"No, and Daisy doesn't know, either. Indeed, she is much distressed about it. Remember, this is a secret between us, for perhaps I had no right to talk of their affairs. He is in a state of great depression, and as he is so regular in his habits I can't imagine what to lay it to. You are so shrewd, couldn't you find out?"
Mr. Weil rose and took a few paces up and down the room.
"You are the fellow to do that, not I," he said, presently. "Yes, hear me out. You are in a sense a member of his family, and would have a natural right to allude to the state of his health. Then, if you were to put in a word about Miss Daisy—why, you might kill several birds with one stone."
Roseleaf looked much puzzled.
"I thought," he said, "that you wanted me to postpone the matter of my marriage as long as possible."
"Your marriage, yes. But not the preliminaries. They may require a dozen bouts with the old gentleman. The first time he will probably laugh you out of the room as a silly young noodle; the second he will say that he has nothing against you personally, but that his 'baby' is too infantile to think of such things for ten years yet; the third he will begin to see the situation in its right light, and after that it will be only a matter of detail. All these things will be of the greatest value to you in the novel you are going to write, and you must not on your life miss a single one of them.
"Drop into the wool shop, catch his royal highness there, and for the first thing express solicitude for his health. Unless he is on his guard more than is likely you ought to catch some slight straw to show what ails him.

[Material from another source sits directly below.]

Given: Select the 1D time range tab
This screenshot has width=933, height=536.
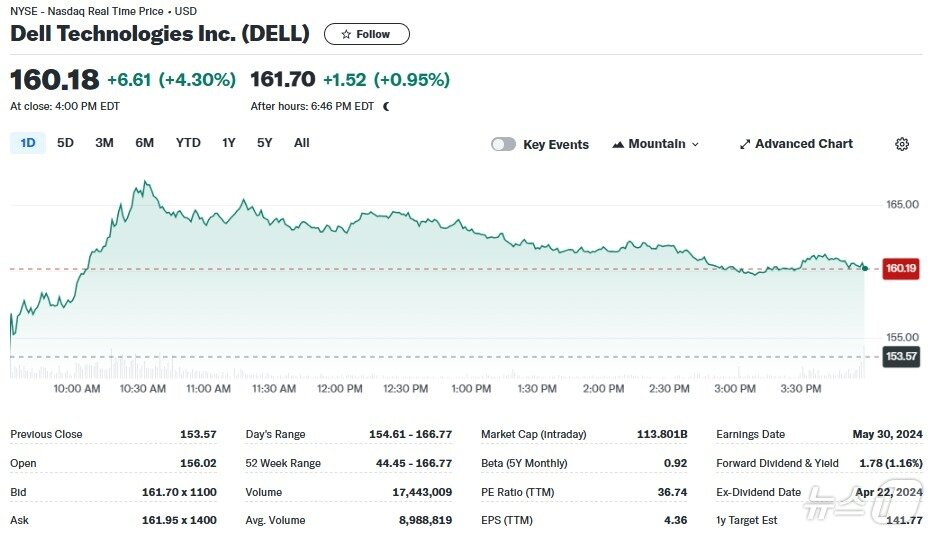Looking at the screenshot, I should point(28,143).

Then follow it up with a word or two about Miss Daisy, and you will have spent a good afternoon, even if he doesn't smile on your suit at first hand, and take you to his manly breast as his long-lost son-in-law."

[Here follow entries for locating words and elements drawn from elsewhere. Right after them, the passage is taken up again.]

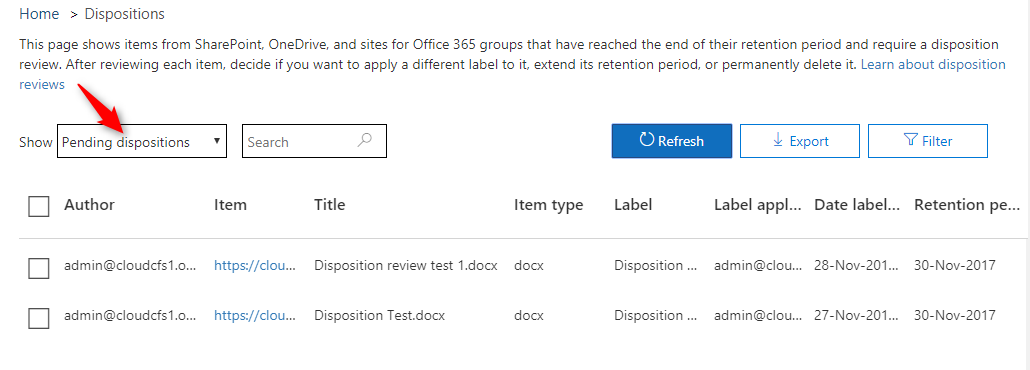Check the box for Disposition review test 1.docx
The width and height of the screenshot is (1030, 370).
(39, 268)
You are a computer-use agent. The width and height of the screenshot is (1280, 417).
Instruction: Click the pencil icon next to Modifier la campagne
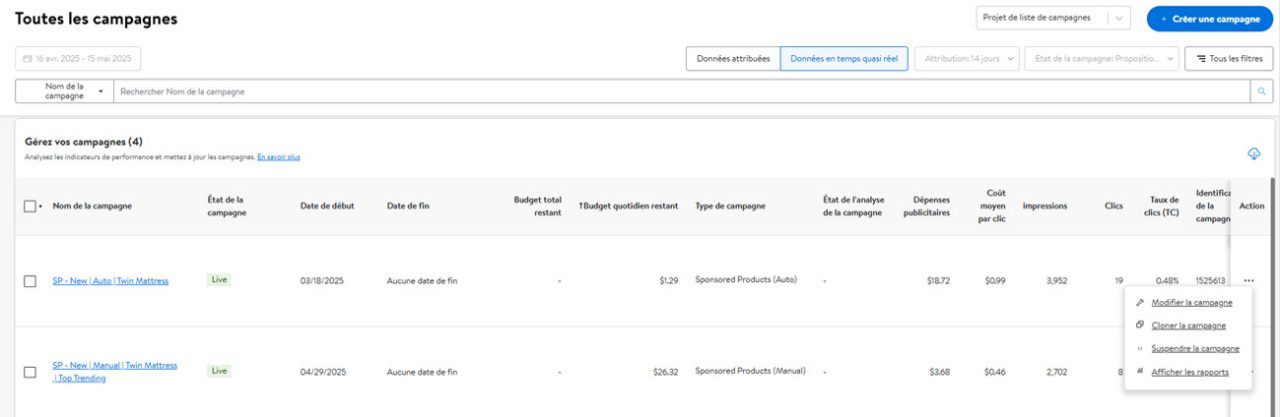(1140, 302)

The reasonings set forth in these propositions were so evidently correct that Roseleaf resolved to adopt them just as soon as he could bring himself into the proper mood. In the meantime, however, he wanted to have a little further talk with Daisy, for he could hardly ask her father for her hand without the semblance of permission on her part. He tried to remember all she had said to him at the foot of the lawn, and was compelled to admit that it was very little indeed. The only things he was certain of were the kisses, but his experiences were so slight that he could not tell how much weight to give even these.
That evening he tried his best to get a word with her alone, but she eluded him, and he was obliged to go to the boudoir of her sister and read over that young lady's MSS. as it stood revised by his careful hands.